Location-Based Risk Management for Commercial Real Estate
Optimize the CRE Decision-Making Process
The commercial real estate (CRE) market is heating up, which is creating more opportunity for your competition to grow by taking on new, but riskier portfolios. You want to keep up but you can’t with outdated, costly, and inefficient processes and outdated data to assess properties.
It is critical to have a more granular location-based CRE credit and risk management solution that incorporates up-to-date local market data, which includes internal and third-party data assets. Arcadia Data native visual analytics on Pitney Bowes Spectrum for Big Data enables analysts and portfolio managers to optimize their decision-making process by leveraging a variety of data sources together including geo-demographics, sales data, mapping, aerial imagery, public records, parcel boundaries, and local market trends.
Add Context, Precision, and Relevancy through Location Data
Geo-demographic characteristics like economic vitality, consumer behavior, crime, and walkability have a direct impact on location desirability and vacancy rates. Visual analytics at an individual and aggregate property level will enable CRE data analysts to:
- Quickly determine properties at risk and areas of opportunity.
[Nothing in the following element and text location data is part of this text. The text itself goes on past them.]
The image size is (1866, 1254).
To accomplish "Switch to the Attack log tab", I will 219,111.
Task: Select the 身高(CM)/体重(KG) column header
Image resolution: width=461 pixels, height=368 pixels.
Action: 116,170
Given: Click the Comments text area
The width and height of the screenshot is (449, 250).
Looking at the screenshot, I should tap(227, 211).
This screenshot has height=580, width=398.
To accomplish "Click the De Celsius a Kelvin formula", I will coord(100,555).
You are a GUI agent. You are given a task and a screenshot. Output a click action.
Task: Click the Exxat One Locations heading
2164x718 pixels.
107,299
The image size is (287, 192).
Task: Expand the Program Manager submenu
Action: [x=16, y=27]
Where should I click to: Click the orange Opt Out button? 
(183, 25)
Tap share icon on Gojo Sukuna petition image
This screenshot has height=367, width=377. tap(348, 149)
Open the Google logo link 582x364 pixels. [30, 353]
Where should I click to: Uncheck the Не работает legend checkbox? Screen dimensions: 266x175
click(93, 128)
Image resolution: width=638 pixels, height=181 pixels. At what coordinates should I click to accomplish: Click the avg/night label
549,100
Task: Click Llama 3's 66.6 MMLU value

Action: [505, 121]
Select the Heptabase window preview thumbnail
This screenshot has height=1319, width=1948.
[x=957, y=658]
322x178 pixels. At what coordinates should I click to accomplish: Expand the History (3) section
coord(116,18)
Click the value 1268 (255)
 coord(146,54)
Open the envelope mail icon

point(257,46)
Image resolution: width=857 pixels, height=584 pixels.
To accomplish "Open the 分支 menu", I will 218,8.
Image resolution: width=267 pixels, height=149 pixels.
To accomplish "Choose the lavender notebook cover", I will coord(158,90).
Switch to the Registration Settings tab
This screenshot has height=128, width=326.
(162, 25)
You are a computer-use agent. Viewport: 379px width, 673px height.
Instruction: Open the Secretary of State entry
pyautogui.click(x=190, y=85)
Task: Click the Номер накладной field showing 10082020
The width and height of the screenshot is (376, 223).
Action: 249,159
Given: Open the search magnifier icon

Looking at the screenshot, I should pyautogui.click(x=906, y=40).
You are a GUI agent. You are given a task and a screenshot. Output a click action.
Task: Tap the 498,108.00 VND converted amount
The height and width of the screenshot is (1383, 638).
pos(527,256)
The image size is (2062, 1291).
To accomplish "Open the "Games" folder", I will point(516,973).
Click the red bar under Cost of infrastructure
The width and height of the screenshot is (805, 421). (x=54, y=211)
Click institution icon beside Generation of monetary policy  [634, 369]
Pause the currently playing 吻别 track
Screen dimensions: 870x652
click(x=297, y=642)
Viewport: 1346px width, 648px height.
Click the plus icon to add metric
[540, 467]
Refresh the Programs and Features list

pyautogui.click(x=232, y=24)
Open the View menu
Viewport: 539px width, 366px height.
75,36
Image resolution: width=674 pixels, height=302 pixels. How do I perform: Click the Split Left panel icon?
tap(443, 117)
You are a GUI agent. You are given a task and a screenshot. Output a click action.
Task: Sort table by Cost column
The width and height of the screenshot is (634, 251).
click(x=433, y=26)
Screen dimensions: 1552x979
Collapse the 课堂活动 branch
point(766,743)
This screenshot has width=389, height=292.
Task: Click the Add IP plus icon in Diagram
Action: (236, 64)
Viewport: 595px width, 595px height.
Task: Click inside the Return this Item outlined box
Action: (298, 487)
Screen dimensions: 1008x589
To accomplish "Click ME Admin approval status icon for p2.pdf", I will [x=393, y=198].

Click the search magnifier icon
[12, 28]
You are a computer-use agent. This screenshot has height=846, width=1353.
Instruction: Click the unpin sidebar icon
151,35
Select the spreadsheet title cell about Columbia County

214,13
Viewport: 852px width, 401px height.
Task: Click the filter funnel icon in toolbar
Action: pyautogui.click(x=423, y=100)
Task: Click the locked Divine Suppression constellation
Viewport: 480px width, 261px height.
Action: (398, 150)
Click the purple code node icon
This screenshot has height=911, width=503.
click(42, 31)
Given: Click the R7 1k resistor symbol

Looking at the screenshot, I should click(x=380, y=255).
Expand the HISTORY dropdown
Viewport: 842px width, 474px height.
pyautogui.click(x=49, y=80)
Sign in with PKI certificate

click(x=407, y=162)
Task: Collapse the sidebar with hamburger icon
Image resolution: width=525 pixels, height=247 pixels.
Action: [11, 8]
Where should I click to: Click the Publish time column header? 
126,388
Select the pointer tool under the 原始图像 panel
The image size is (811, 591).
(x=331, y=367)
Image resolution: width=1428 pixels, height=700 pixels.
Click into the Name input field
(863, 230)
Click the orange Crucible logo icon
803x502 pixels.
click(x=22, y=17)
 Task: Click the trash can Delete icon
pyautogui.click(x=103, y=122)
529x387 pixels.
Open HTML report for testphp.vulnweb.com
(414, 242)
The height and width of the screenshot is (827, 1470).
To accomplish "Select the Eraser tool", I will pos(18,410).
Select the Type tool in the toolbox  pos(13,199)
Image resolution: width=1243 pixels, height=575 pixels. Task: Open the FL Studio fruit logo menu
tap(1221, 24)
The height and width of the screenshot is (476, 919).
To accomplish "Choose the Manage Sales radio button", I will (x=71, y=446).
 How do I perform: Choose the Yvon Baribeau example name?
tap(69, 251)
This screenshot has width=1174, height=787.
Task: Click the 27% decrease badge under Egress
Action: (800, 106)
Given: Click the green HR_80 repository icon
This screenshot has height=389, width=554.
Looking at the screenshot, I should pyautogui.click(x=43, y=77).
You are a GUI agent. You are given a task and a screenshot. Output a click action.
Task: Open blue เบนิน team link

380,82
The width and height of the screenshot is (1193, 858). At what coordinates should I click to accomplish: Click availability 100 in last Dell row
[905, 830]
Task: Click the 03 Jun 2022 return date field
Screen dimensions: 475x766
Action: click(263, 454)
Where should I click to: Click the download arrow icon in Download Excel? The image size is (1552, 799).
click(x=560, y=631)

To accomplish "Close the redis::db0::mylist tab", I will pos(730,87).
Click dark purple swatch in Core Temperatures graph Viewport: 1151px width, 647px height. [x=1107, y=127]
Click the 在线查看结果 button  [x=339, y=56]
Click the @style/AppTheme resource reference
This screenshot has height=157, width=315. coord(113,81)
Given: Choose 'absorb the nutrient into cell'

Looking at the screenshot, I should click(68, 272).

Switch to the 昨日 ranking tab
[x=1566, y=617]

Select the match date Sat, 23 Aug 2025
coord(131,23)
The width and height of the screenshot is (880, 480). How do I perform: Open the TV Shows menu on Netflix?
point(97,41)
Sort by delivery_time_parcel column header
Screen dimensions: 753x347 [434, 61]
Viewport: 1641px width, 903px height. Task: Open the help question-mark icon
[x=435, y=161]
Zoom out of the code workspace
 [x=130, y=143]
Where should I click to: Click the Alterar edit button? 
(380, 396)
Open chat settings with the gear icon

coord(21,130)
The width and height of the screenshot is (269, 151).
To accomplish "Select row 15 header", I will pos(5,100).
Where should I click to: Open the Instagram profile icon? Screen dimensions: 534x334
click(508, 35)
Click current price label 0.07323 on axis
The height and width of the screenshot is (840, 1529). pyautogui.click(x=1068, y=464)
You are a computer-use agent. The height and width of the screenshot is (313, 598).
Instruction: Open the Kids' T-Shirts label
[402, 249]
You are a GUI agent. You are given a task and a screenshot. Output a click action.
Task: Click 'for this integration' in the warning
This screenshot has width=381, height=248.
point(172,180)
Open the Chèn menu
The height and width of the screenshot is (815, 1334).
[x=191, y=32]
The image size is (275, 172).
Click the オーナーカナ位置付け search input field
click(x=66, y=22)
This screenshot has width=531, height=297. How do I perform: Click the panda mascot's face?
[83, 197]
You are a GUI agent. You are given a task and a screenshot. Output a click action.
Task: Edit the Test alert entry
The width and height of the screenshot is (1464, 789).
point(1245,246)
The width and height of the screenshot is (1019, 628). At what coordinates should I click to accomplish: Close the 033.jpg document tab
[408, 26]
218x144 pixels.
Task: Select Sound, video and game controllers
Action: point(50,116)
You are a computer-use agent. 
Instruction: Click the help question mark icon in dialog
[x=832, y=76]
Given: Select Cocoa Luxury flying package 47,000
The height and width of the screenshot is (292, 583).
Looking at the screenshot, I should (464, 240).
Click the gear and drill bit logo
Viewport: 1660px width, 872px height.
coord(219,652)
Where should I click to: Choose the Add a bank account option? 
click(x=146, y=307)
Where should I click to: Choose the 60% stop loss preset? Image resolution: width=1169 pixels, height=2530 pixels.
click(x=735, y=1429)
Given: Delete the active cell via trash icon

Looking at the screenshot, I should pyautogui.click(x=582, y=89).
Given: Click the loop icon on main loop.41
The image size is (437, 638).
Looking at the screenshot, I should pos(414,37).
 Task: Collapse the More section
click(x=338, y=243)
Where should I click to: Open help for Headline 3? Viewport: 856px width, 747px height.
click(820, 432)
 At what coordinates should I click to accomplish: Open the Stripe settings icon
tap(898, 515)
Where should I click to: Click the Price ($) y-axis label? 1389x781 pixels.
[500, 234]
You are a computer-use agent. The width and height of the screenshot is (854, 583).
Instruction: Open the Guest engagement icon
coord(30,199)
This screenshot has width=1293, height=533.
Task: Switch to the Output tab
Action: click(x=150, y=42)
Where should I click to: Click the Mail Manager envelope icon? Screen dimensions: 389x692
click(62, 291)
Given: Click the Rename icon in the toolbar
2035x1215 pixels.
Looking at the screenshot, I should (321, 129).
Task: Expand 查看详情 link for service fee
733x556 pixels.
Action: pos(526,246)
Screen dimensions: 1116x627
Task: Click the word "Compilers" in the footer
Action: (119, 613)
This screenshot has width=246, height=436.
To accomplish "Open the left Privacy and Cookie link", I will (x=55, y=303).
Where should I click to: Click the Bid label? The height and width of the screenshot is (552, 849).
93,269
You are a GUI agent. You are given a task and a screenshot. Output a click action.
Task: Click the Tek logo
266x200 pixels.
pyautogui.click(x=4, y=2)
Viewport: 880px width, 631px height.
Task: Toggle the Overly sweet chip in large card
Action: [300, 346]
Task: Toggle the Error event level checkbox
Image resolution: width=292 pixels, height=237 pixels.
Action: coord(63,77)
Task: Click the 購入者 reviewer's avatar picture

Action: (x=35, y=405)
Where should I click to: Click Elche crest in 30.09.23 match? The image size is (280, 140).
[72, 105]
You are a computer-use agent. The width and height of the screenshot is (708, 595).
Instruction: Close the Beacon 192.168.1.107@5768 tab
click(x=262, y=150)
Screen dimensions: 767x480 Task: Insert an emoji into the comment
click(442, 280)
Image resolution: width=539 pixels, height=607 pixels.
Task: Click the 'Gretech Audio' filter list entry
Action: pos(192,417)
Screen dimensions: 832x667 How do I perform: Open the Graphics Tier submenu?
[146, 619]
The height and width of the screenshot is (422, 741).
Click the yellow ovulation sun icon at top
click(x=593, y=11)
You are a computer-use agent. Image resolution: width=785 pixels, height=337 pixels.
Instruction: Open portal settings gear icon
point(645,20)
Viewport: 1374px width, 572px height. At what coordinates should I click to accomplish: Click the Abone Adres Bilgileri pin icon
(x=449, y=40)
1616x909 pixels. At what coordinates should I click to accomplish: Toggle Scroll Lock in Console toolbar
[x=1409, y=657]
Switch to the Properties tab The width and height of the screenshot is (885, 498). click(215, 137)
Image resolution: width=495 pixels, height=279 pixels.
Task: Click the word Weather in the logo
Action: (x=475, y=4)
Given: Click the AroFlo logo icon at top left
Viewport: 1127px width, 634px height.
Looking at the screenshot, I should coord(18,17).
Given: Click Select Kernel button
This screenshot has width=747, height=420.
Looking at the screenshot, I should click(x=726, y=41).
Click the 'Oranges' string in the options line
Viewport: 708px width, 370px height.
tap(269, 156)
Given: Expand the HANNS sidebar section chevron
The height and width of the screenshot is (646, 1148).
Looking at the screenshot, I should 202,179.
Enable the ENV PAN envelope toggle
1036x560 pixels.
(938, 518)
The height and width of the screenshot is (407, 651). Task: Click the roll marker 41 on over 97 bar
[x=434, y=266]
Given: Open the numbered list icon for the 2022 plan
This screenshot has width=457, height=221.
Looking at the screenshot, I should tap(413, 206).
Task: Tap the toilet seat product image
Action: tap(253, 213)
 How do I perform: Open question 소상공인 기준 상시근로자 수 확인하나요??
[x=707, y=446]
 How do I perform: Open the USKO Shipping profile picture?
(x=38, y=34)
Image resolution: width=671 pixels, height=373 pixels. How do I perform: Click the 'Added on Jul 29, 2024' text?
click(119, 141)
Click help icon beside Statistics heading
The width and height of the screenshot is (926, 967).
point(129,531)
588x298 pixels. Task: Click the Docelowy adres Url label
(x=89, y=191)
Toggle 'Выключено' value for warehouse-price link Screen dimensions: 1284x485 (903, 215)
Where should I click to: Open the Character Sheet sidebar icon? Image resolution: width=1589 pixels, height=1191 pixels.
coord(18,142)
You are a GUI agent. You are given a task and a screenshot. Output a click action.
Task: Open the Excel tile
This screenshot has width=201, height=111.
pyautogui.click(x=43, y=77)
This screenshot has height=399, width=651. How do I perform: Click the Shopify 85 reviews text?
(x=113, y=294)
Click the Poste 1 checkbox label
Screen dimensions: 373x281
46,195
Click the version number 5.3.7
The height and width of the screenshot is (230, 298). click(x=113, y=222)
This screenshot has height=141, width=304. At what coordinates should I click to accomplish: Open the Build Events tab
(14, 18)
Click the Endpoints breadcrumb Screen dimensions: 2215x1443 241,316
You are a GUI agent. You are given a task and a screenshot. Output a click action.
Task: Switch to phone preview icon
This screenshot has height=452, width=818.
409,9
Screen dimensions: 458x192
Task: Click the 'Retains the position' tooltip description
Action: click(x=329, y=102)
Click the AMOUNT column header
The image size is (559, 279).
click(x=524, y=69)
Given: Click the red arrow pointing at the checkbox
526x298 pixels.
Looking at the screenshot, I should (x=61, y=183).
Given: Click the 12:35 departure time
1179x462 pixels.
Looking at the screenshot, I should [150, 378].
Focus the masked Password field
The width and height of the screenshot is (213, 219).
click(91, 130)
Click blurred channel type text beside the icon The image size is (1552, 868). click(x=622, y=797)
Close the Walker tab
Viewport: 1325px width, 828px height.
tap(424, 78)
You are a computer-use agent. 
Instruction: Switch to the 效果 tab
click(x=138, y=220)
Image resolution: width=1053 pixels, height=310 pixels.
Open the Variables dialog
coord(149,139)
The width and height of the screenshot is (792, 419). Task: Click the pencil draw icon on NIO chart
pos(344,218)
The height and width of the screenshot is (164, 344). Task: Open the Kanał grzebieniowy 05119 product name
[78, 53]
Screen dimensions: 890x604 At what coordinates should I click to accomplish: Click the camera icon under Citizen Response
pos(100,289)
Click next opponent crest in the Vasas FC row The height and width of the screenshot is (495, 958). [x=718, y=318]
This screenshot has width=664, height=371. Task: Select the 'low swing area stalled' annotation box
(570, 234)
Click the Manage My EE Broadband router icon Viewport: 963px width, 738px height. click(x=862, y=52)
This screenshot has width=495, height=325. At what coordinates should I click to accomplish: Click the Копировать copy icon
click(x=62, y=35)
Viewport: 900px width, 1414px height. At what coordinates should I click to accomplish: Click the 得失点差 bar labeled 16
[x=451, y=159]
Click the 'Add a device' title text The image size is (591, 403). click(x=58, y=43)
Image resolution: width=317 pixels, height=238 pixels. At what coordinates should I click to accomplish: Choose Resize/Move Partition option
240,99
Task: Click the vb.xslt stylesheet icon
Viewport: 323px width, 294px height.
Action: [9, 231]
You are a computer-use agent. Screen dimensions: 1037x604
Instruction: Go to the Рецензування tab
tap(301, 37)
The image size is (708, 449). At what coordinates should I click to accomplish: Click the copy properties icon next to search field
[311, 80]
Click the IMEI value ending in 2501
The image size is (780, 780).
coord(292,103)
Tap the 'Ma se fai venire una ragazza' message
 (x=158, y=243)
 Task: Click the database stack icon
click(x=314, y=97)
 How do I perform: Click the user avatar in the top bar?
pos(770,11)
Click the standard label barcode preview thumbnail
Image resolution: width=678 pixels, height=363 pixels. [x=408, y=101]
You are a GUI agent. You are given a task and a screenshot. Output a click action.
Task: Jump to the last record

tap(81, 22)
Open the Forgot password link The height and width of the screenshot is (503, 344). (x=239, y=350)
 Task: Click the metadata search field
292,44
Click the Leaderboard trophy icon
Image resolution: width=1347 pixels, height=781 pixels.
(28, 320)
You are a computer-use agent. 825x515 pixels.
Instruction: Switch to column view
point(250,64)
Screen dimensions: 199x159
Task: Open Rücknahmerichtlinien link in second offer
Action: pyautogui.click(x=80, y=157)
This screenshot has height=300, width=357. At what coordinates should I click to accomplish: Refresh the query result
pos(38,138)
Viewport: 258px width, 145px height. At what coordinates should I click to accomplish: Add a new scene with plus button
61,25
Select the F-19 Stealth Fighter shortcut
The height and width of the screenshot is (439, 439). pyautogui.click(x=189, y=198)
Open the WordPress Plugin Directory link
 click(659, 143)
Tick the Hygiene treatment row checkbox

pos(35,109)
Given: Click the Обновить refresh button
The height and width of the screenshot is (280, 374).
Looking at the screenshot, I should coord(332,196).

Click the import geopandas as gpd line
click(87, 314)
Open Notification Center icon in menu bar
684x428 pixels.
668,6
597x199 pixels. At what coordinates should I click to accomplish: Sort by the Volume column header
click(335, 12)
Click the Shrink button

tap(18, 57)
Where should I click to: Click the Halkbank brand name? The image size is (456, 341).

- Reduce the lag and dependency on third-party appraisal services.
- Accelerate origination and review.
Enrich Quantitative Analysis with Location Intelligence
Correlate your bank’s real estate loan portfolio and quantitative analysis with location intelligence to:
- Optimize the appraisals process through accurate and granular parcel boundaries and attributes.
- Speed up origination by visually confirming property and tenant locations with mapping and satellite imagery.
- Understand demand for products and services by incorporating local lifestyles, geo-behaviors, and demographic data.
Accelerate Time-to-Insight through Big Data Location Analytics
Your portfolio managers and analysts can quickly visualize CRE data and take action on risks and opportunities across their entire portfolio in the following ways:
- Monitor changes in location scores based on location desirability and other factors.
- Drill down into multiple or single view of properties and visualize changes in crime, demographics, and geo-behaviors that may impact vacancy rates.
- Analyze neighborhood and commercial boundaries to more accurately assess the repurposing of commercial properties.